- PROBLEM REQUIREMENTS -
When you answer, restate the entries below without altering anything.

- EXERCISE INPUT -
+ + + + +

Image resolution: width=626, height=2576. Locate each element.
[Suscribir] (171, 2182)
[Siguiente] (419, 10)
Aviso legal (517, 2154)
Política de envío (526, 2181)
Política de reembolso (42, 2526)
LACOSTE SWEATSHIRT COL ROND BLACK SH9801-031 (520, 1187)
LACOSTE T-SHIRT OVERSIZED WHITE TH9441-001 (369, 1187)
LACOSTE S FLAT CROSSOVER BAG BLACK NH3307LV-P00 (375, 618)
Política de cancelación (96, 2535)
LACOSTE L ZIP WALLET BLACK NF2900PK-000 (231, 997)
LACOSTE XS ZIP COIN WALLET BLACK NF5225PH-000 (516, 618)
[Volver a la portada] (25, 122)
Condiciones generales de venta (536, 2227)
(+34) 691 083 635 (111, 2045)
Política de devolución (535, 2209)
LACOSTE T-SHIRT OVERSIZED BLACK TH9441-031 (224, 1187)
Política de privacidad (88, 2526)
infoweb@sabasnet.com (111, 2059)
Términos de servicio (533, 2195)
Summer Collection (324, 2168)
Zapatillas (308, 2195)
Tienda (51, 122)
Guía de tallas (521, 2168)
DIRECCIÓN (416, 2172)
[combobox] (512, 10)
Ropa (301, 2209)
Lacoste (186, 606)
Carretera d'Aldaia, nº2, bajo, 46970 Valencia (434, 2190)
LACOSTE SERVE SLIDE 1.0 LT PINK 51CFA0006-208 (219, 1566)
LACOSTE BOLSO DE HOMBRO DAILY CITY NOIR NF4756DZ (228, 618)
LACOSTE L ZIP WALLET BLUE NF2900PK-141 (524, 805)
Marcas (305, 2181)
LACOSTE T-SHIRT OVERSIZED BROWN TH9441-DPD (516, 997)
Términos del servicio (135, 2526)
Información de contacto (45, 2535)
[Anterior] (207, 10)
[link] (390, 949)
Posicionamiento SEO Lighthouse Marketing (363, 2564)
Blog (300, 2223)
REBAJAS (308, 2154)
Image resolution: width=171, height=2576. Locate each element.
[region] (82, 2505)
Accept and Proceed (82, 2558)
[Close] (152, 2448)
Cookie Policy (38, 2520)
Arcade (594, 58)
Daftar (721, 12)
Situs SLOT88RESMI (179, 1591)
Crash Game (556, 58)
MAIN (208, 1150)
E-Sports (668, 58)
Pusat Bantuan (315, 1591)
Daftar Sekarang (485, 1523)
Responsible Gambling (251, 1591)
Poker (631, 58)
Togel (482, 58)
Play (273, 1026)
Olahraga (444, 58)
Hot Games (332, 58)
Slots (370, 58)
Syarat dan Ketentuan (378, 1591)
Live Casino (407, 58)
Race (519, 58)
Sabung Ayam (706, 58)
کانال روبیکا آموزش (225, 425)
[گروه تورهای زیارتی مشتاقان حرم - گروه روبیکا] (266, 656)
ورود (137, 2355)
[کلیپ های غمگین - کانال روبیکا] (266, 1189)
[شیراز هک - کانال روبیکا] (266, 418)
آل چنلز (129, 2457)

+ + + + +

- ANSWER TO THIS PROBLEM -
Image resolution: width=626, height=2576. Locate each element.
[Suscribir] (171, 2182)
[Siguiente] (419, 10)
Aviso legal (517, 2154)
Política de envío (526, 2181)
Política de reembolso (42, 2526)
LACOSTE SWEATSHIRT COL ROND BLACK SH9801-031 (520, 1187)
LACOSTE T-SHIRT OVERSIZED WHITE TH9441-001 (369, 1187)
LACOSTE S FLAT CROSSOVER BAG BLACK NH3307LV-P00 (375, 618)
Política de cancelación (96, 2535)
LACOSTE L ZIP WALLET BLACK NF2900PK-000 (231, 997)
LACOSTE XS ZIP COIN WALLET BLACK NF5225PH-000 (516, 618)
[Volver a la portada] (25, 122)
Condiciones generales de venta (536, 2227)
(+34) 691 083 635 (111, 2045)
Política de devolución (535, 2209)
LACOSTE T-SHIRT OVERSIZED BLACK TH9441-031 (224, 1187)
Política de privacidad (88, 2526)
infoweb@sabasnet.com (111, 2059)
Términos de servicio (533, 2195)
Summer Collection (324, 2168)
Zapatillas (308, 2195)
Tienda (51, 122)
Guía de tallas (521, 2168)
DIRECCIÓN (416, 2172)
[combobox] (512, 10)
Ropa (301, 2209)
Lacoste (186, 606)
Carretera d'Aldaia, nº2, bajo, 46970 Valencia (434, 2190)
LACOSTE SERVE SLIDE 1.0 LT PINK 51CFA0006-208 (219, 1566)
LACOSTE BOLSO DE HOMBRO DAILY CITY NOIR NF4756DZ (228, 618)
LACOSTE L ZIP WALLET BLUE NF2900PK-141 (524, 805)
Marcas (305, 2181)
LACOSTE T-SHIRT OVERSIZED BROWN TH9441-DPD (516, 997)
Términos del servicio (135, 2526)
Información de contacto (45, 2535)
[Anterior] (207, 10)
[link] (390, 949)
Posicionamiento SEO Lighthouse Marketing (363, 2564)
Blog (300, 2223)
REBAJAS (308, 2154)
Image resolution: width=171, height=2576. Locate each element.
[region] (82, 2505)
Accept and Proceed (82, 2558)
[Close] (152, 2448)
Cookie Policy (38, 2520)
Arcade (594, 58)
Daftar (721, 12)
Situs SLOT88RESMI (179, 1591)
Crash Game (556, 58)
MAIN (208, 1150)
E-Sports (668, 58)
Pusat Bantuan (315, 1591)
Daftar Sekarang (485, 1523)
Responsible Gambling (251, 1591)
Poker (631, 58)
Togel (482, 58)
Play (273, 1026)
Olahraga (444, 58)
Hot Games (332, 58)
Slots (370, 58)
Syarat dan Ketentuan (378, 1591)
Live Casino (407, 58)
Race (519, 58)
Sabung Ayam (706, 58)
کانال روبیکا آموزش (225, 425)
[گروه تورهای زیارتی مشتاقان حرم - گروه روبیکا] (266, 656)
ورود (137, 2355)
[کلیپ های غمگین - کانال روبیکا] (266, 1189)
[شیراز هک - کانال روبیکا] (266, 418)
آل چنلز (129, 2457)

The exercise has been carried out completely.